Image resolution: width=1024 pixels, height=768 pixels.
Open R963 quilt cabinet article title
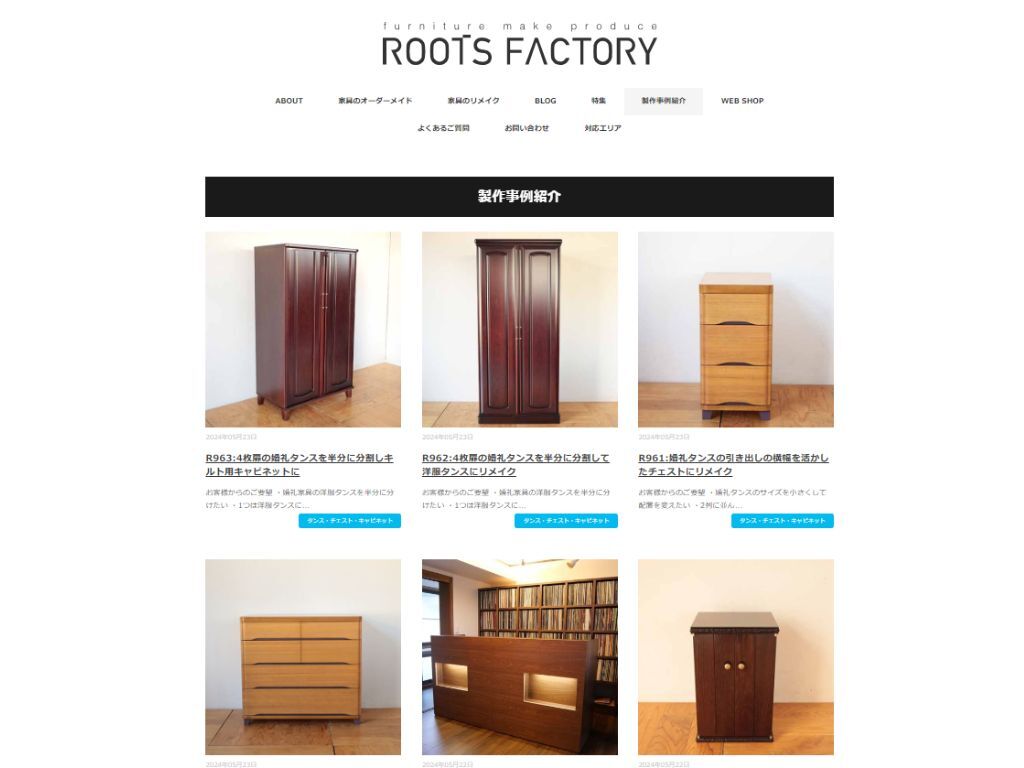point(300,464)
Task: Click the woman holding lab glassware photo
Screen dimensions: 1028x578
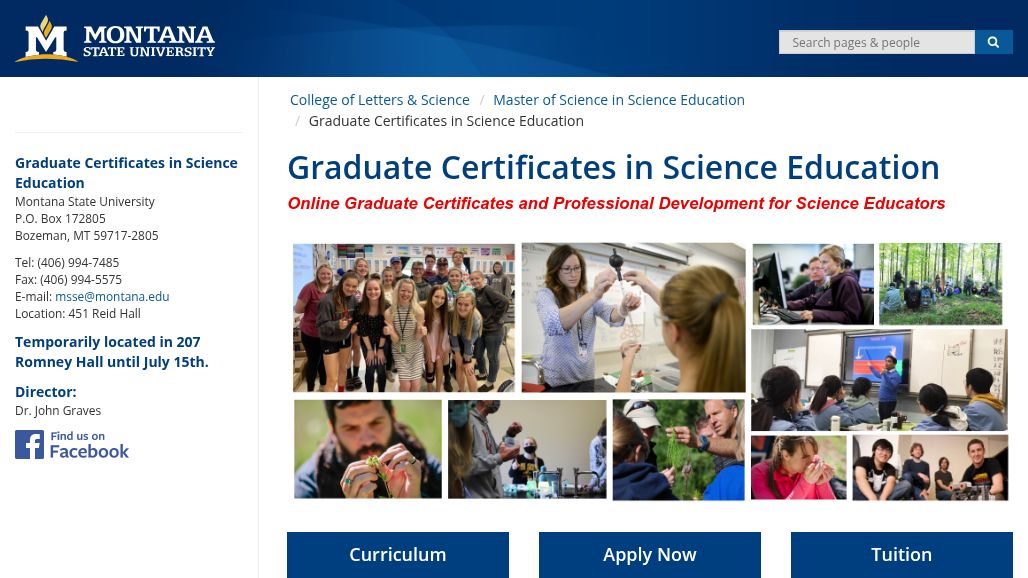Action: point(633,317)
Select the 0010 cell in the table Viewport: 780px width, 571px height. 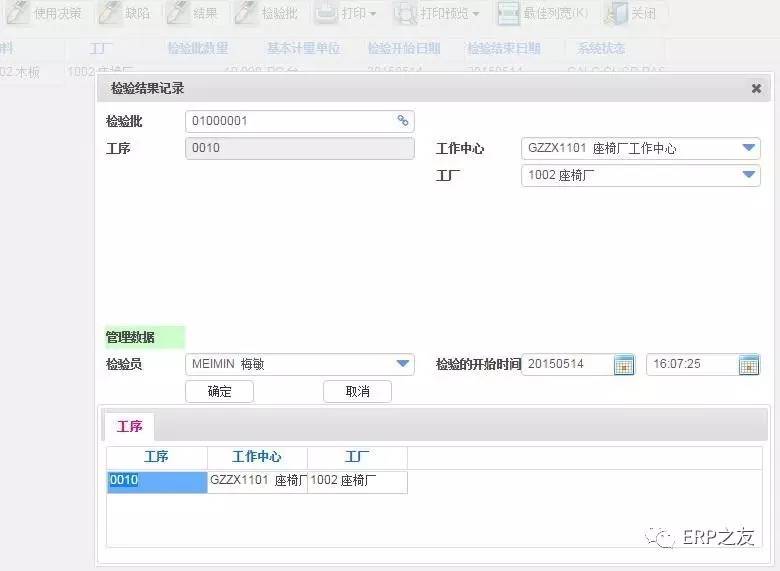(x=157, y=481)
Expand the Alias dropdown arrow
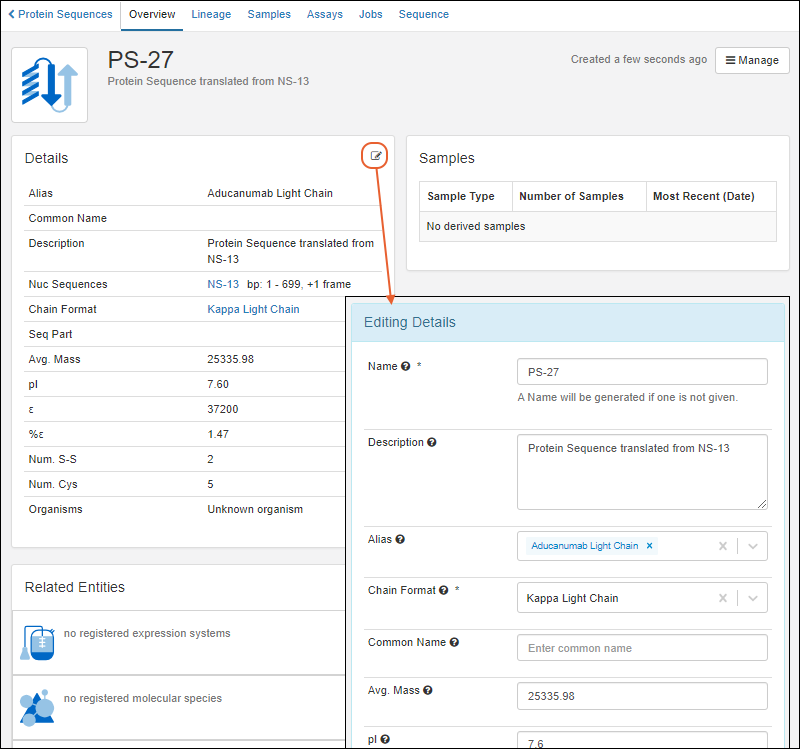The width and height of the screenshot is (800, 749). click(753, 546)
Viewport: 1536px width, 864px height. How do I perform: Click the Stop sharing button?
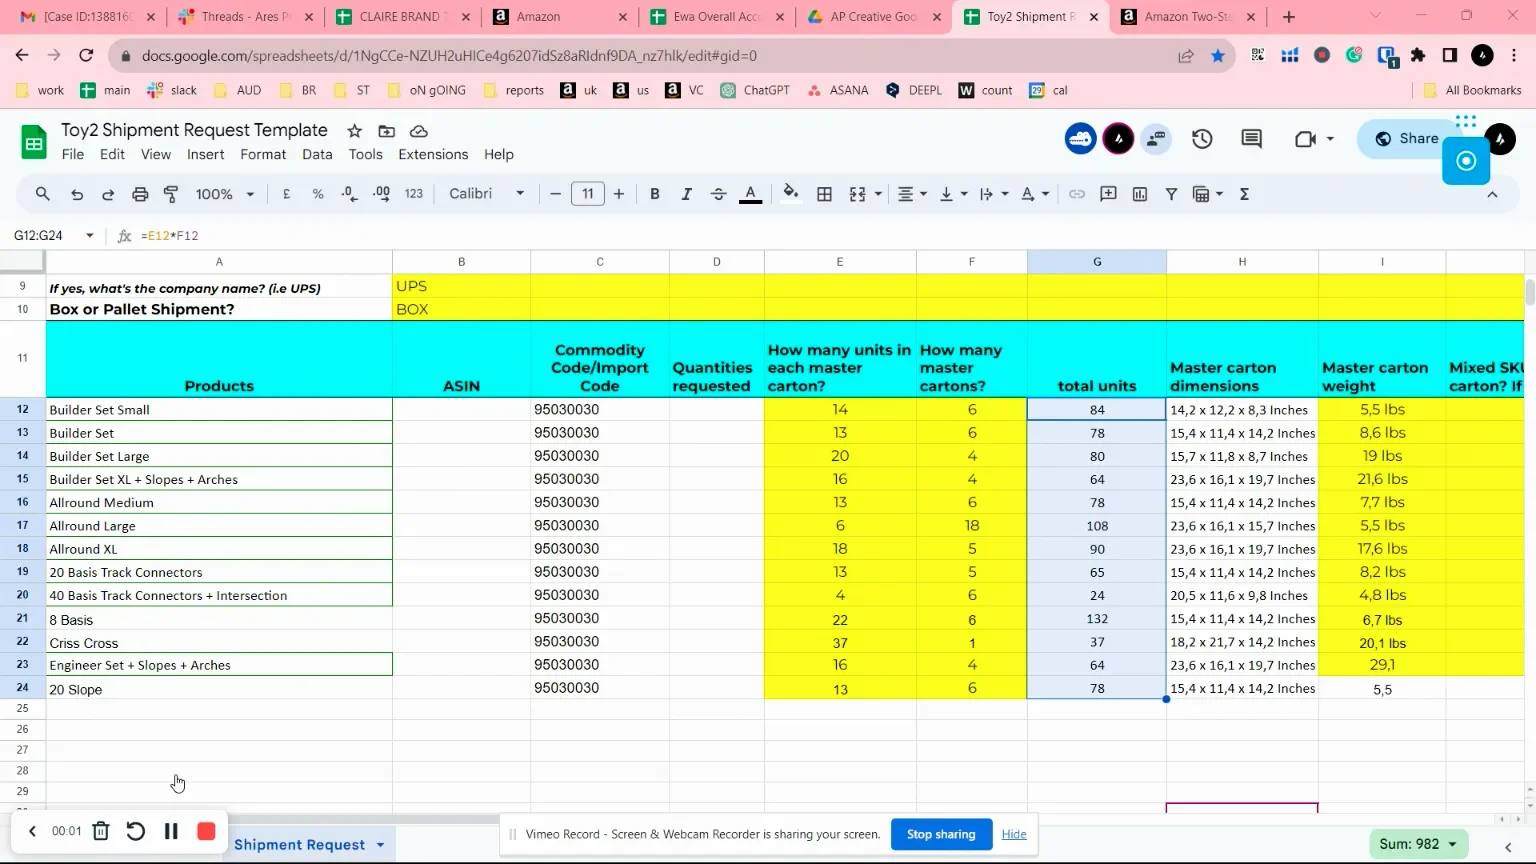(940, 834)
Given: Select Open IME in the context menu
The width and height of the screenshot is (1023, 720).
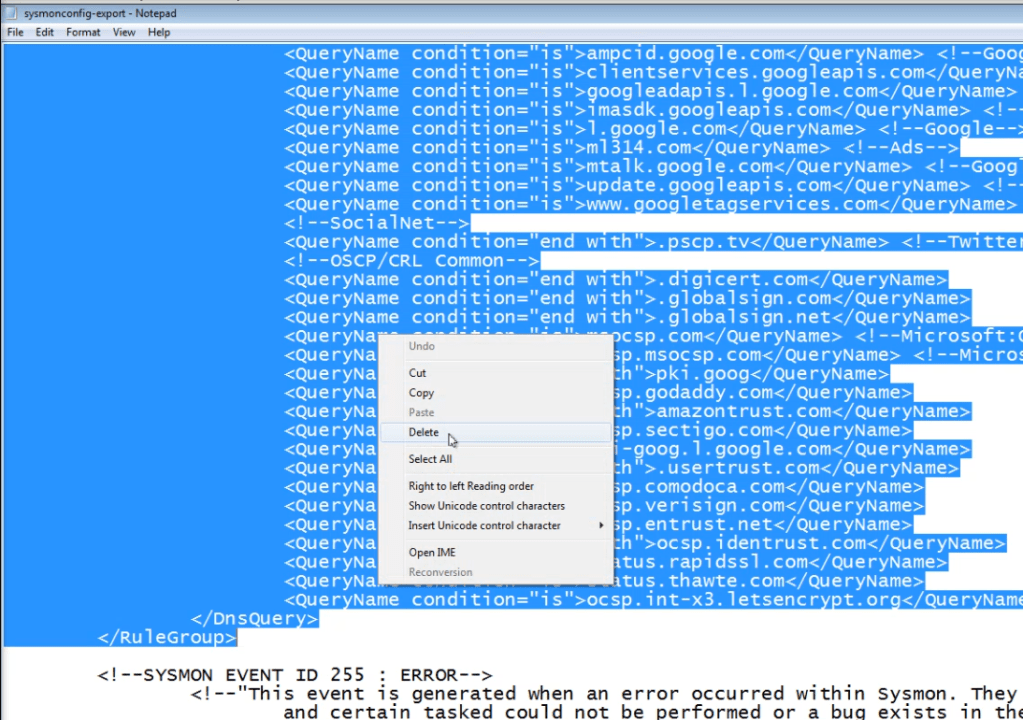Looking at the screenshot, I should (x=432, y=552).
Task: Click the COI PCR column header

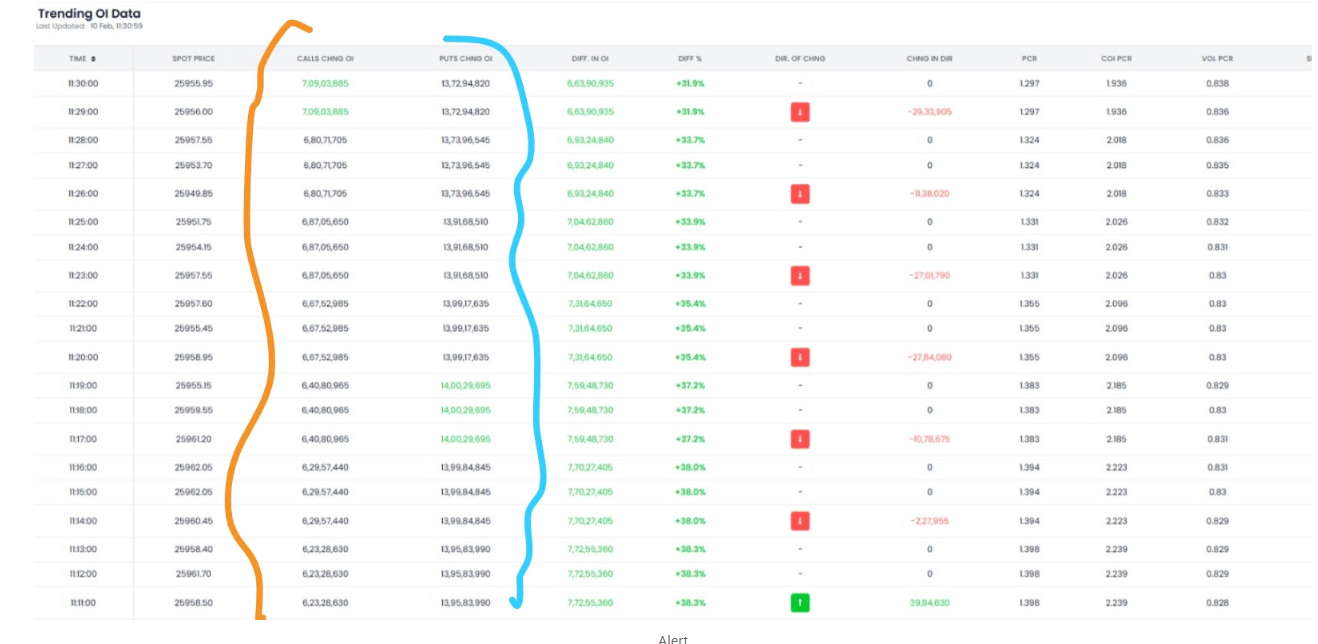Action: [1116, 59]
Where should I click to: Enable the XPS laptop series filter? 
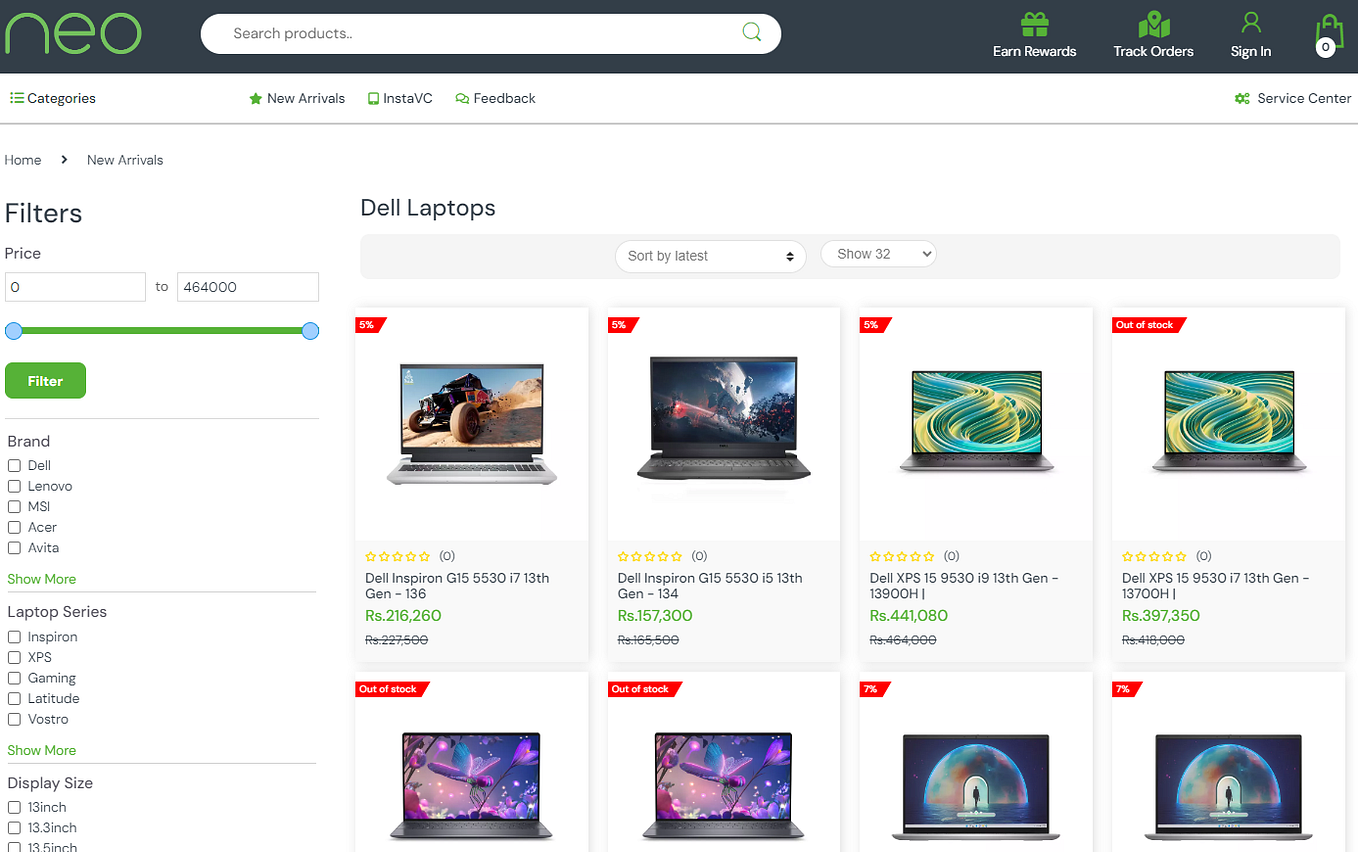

:: EXERCISE AIM ::
Omit the pictures and write out the lines above from the one with "The width and height of the screenshot is (1023, 720)." through the last, unchanged.

:: RESULT ::
The width and height of the screenshot is (1023, 720).
Looking at the screenshot, I should (x=432, y=552).
Task: Click the COI PCR column header

Action: [1116, 59]
Where should I click to: Enable the XPS laptop series filter? 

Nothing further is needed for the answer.